Decision Matrix: Which Export Method Should You Use?
| Scenario | Recommended Method |
|---|---|
| One-time browser migration to Chrome/Edge | GUI HTML export |
| Regular personal backup (Firefox only) | Scheduled JSON backup via Import and Backup |
| Automated server-side archival | SQLite CLI query or Python script |
| Sharing bookmarks with a team | HTML export stored in shared repository |
| Full profile disaster recovery | Copy entire places.sqlite + key4.db |
| Cross-platform sync without Mozilla account | HTML export to self-hosted file server |
| Compliance/audit documentation | HTML export with date-stamped filenames |
Technical Key-Takeaway Checklist
- Export to HTML for cross-browser compatibility; use JSON backup for Firefox-only full-fidelity snapshots
- Verify exported files with a line count or bookmark count check — silent failures do occur
- Close Firefox completely before any direct
places.sqliteaccess to avoid database lock errors - HTML exports embed Base64 favicons; very large libraries may produce files that exceed browser import size limits
- Keyword shortcuts assigned to bookmarks are not preserved in either HTML or JSON exports — document them separately
- Automate exports with cron (Linux) or Task Scheduler (Windows) rather than relying on manual discipline
- Store versioned, date-stamped copies in at least two locations, one of which is off-device
- For team environments or server-based workflows, a self-hosted file server on a VPS with cPanel provides a convenient centralized bookmark archive with access controls
Frequently Asked Questions
Does exporting Firefox bookmarks also export passwords or browsing history?
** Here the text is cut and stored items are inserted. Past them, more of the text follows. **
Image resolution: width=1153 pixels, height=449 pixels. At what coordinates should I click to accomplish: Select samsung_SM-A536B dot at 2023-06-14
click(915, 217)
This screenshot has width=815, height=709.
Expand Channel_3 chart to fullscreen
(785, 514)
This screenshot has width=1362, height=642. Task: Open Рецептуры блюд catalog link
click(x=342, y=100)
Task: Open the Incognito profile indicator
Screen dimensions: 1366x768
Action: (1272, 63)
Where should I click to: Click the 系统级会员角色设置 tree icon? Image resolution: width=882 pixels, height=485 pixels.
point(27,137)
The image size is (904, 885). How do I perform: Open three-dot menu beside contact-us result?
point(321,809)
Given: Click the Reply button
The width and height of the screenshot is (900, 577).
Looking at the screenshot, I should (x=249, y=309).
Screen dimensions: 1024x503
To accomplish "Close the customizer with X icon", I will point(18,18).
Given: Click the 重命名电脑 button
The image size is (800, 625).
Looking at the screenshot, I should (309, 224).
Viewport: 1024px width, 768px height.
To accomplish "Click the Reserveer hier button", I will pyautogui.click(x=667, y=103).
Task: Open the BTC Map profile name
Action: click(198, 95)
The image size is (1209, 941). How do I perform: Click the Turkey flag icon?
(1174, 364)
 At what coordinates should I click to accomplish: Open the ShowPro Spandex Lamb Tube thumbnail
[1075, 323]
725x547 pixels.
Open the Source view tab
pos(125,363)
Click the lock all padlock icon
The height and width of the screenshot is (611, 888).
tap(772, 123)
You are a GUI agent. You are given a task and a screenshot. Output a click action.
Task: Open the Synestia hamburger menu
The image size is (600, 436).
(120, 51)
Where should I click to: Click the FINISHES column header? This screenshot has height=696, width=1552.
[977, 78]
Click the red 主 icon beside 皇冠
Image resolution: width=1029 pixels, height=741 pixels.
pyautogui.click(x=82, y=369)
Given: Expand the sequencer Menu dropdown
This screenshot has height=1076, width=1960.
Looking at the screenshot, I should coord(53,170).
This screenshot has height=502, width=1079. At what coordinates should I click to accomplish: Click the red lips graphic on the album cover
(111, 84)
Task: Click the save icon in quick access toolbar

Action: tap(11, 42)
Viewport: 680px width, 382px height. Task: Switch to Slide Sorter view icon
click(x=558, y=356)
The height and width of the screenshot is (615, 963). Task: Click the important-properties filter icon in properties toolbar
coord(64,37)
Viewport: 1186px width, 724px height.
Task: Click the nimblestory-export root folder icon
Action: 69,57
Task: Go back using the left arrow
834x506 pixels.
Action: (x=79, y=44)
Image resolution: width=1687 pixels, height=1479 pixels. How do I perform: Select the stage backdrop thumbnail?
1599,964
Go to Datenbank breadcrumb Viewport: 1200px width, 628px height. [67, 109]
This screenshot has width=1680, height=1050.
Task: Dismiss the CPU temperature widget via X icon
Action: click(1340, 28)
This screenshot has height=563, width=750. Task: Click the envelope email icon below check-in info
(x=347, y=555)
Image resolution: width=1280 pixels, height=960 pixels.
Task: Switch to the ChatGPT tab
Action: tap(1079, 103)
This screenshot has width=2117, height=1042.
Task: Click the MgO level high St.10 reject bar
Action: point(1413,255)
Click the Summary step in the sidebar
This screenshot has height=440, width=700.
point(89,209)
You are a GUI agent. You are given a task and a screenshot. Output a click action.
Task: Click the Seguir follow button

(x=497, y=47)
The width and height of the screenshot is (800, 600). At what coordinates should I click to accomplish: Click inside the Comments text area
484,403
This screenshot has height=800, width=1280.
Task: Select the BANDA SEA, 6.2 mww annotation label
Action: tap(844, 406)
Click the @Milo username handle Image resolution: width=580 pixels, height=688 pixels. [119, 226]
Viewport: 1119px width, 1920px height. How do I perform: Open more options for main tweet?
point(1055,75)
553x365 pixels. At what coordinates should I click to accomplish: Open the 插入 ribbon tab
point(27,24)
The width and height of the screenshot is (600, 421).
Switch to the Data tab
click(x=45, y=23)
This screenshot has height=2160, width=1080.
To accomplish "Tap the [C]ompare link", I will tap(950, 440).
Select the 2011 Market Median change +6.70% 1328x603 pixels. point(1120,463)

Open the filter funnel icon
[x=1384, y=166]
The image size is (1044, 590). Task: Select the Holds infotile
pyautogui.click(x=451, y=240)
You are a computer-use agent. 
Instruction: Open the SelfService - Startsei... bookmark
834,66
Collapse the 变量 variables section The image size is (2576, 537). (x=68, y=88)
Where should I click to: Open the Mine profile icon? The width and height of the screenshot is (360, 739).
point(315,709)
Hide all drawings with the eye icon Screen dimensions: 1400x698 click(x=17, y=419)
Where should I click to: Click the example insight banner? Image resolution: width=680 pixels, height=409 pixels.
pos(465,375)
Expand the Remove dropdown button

No. The HTML export contains only bookmarks — URLs, titles, folder structure, and embedded favicons. Passwords are stored separately in key4.db and logins.json. Browsing history resides in places.sqlite but is not included in the bookmark export.
Can I export bookmarks from a specific folder only, not the entire library?
The native GUI export always exports all bookmarks. To export a specific folder, right-click the folder in the Library window — Firefox does not offer a per-folder export option natively. As a workaround, use the Python script approach and filter by moz_bookmarks.parent to target a specific folder ID.
Why is my exported bookmarks HTML file so large?
Firefox embeds favicons as Base64-encoded strings directly in the HTML file. A library with thousands of bookmarks from icon-heavy sites can produce files of 20–100 MB. To reduce file size, open the HTML file in a text editor and use a regex to strip ICON_URI and ICON attributes before importing into another browser.
Will importing the HTML file into Firefox create duplicates?
Yes, if you import into a Firefox profile that already contains those bookmarks. Firefox does not deduplicate on import. Use a dedicated browser extension for bookmark deduplication, or import into a fresh profile.
Is it safe to store the exported bookmarks HTML file on a shared hosting server?
The file itself contains only URLs and titles — no credentials. However, if your bookmarks include URLs to internal admin panels, private resources, or sensitive services, treat the file as sensitive. Store it in a password-protected directory or encrypt it before uploading to any Shared Web Hosting environment.